▸ REQUEST
Reproduce each of the following items verbatim, line for line.
BEGIN TASK DATA
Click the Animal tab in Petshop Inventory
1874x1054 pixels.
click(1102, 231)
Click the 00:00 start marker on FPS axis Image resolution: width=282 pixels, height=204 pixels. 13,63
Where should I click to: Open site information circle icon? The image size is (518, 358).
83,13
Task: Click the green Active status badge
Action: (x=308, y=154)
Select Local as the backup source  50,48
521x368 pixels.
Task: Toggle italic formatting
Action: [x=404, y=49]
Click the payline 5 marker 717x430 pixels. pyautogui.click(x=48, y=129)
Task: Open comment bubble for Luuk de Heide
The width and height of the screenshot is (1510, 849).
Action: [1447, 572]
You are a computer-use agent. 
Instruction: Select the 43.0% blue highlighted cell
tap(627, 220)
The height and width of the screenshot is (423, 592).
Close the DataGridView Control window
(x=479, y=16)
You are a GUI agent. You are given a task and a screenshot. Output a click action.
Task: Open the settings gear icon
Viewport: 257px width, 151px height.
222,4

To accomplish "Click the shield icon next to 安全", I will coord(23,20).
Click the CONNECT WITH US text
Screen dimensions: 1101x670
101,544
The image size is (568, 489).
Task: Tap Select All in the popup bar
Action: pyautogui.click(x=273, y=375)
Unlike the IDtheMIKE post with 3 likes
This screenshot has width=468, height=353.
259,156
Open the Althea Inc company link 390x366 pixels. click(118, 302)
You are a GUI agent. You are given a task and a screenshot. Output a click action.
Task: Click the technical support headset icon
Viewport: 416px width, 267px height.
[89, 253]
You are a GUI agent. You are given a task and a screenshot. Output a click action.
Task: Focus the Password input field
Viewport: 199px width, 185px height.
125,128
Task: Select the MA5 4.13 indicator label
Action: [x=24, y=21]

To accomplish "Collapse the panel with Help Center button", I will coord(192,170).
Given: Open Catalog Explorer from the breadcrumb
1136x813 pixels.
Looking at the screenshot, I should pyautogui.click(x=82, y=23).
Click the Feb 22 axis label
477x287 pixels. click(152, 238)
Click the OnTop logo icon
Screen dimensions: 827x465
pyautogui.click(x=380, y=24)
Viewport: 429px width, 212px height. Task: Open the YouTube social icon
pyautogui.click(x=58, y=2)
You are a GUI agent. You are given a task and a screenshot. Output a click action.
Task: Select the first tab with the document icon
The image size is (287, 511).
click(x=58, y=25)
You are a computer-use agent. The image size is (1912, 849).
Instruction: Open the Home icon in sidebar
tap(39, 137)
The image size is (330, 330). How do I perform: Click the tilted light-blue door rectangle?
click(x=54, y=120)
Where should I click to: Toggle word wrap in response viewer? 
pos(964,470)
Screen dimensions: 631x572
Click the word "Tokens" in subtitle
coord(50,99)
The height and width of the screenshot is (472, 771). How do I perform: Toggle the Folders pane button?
END TASK DATA
▸ SOLUTION
Click the Animal tab in Petshop Inventory
1874x1054 pixels.
click(1102, 231)
Click the 00:00 start marker on FPS axis Image resolution: width=282 pixels, height=204 pixels. 13,63
Where should I click to: Open site information circle icon? The image size is (518, 358).
83,13
Task: Click the green Active status badge
Action: (x=308, y=154)
Select Local as the backup source  50,48
521x368 pixels.
Task: Toggle italic formatting
Action: [x=404, y=49]
Click the payline 5 marker 717x430 pixels. pyautogui.click(x=48, y=129)
Task: Open comment bubble for Luuk de Heide
The width and height of the screenshot is (1510, 849).
Action: [1447, 572]
You are a computer-use agent. 
Instruction: Select the 43.0% blue highlighted cell
tap(627, 220)
The height and width of the screenshot is (423, 592).
Close the DataGridView Control window
(x=479, y=16)
You are a GUI agent. You are given a task and a screenshot. Output a click action.
Task: Open the settings gear icon
Viewport: 257px width, 151px height.
222,4

To accomplish "Click the shield icon next to 安全", I will coord(23,20).
Click the CONNECT WITH US text
Screen dimensions: 1101x670
101,544
The image size is (568, 489).
Task: Tap Select All in the popup bar
Action: pyautogui.click(x=273, y=375)
Unlike the IDtheMIKE post with 3 likes
This screenshot has width=468, height=353.
259,156
Open the Althea Inc company link 390x366 pixels. click(118, 302)
You are a GUI agent. You are given a task and a screenshot. Output a click action.
Task: Click the technical support headset icon
Viewport: 416px width, 267px height.
[89, 253]
You are a GUI agent. You are given a task and a screenshot. Output a click action.
Task: Focus the Password input field
Viewport: 199px width, 185px height.
125,128
Task: Select the MA5 4.13 indicator label
Action: [x=24, y=21]

To accomplish "Collapse the panel with Help Center button", I will coord(192,170).
Given: Open Catalog Explorer from the breadcrumb
1136x813 pixels.
Looking at the screenshot, I should pyautogui.click(x=82, y=23).
Click the Feb 22 axis label
477x287 pixels. click(152, 238)
Click the OnTop logo icon
Screen dimensions: 827x465
pyautogui.click(x=380, y=24)
Viewport: 429px width, 212px height. Task: Open the YouTube social icon
pyautogui.click(x=58, y=2)
You are a GUI agent. You are given a task and a screenshot. Output a click action.
Task: Select the first tab with the document icon
The image size is (287, 511).
click(x=58, y=25)
You are a computer-use agent. The image size is (1912, 849).
Instruction: Open the Home icon in sidebar
tap(39, 137)
The image size is (330, 330). How do I perform: Click the tilted light-blue door rectangle?
click(x=54, y=120)
Where should I click to: Toggle word wrap in response viewer? 
pos(964,470)
Screen dimensions: 631x572
Click the word "Tokens" in subtitle
coord(50,99)
The height and width of the screenshot is (472, 771). How do I perform: Toggle the Folders pane button?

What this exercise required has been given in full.